The 12 people went to local hospitals Sunday night after eating the same chicken dish from Delight Restaurant and BBQ. Three were still in intensive care as of Wednesday, though public health said their conditions were improving. Another person who had been admitted to the ICU had left hospital.
The public health unit has said they may have been sickened by a food ingredient contaminated with a toxin known as aconite, which is sometimes called wolfsbane or monkshood and is found in herbs, roots or a flower.
“There does not appear to be a significant risk to the public,” York Region public health said in a statement Wednesday, noting that the restaurant was co-operating with the ongoing investigation.
The public health unit said it is working with the Canadian Food Inspection Agency and Ontario’s Ministry of Health to ensure the suspected food ingredient is not available anywhere else, such as in other restaurants and in grocery stores.
Dr. Barry Pakes, the region’s top doctor, said a spice contaminated with the plant-based toxin — which can cause illness severe enough to cause people to go to the hospital within an hour of consumption — is suspected to be behind the poisoning. He told The Canadian Press on Wednesday that the Markham-area retailer that sold the spice has been contacted and it has been removed from shelves, but he did not name the product or the retailer.

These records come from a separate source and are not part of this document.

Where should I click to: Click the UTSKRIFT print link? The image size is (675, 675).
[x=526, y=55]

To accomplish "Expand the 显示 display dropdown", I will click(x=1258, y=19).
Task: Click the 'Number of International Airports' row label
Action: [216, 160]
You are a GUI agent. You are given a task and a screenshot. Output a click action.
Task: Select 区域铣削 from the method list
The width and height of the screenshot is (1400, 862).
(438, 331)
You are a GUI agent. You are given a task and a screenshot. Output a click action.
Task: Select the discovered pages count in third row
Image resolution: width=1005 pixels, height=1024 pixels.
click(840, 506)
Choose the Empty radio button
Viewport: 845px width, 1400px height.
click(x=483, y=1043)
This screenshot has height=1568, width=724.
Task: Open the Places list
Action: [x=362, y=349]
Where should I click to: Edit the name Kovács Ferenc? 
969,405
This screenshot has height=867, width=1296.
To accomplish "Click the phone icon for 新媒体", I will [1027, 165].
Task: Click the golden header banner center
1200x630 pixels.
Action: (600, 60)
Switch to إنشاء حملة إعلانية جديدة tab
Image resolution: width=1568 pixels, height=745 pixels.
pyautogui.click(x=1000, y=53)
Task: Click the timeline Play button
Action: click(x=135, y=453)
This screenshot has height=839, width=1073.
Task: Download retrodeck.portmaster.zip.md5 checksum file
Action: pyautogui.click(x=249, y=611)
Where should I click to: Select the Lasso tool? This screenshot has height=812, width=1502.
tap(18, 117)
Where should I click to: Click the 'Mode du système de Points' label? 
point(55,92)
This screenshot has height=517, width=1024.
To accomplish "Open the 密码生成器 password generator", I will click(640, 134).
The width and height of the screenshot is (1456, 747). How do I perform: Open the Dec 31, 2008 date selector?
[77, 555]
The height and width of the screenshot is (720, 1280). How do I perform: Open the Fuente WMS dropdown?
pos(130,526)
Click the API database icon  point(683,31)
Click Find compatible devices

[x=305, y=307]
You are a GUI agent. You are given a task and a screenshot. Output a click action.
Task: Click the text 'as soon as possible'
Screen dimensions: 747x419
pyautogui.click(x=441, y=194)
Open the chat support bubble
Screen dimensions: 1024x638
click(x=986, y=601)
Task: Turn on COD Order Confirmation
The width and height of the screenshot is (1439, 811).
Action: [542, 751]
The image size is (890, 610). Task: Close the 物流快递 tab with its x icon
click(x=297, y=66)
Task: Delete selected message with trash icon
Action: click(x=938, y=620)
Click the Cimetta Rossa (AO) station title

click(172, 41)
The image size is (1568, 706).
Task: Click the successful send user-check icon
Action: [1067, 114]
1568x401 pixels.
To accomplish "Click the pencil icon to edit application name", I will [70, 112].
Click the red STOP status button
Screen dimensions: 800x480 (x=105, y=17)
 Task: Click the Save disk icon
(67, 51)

Pakes also noted that there was no indication that the contamination was intentional.
On Tuesday, Pakes said the restaurant had been cleared to reopen but public health later said it was reinspecting it on Wednesday, and would allow it to reopen if that inspection was successful. The region didn’t immediately respond to a request for comment about the status of the investigation as of Wednesday evening.
Symptoms of aconite poisoning include numbness in the face and extremities, severe gastrointestinal distress and an irregular heartbeat.
It can also cause nausea, vomiting, cramping and muscle weakness, and can be fatal if consumed in large enough quantities.
In March, B.C.’s poison information centre and the Fraser Health authority warned the public not to consume Wing Hing-brand sand ginger powder after two people were hospitalized and later recovered.
Pakes has confirmed sand ginger powder is not the suspected spice in the ongoing local investigation.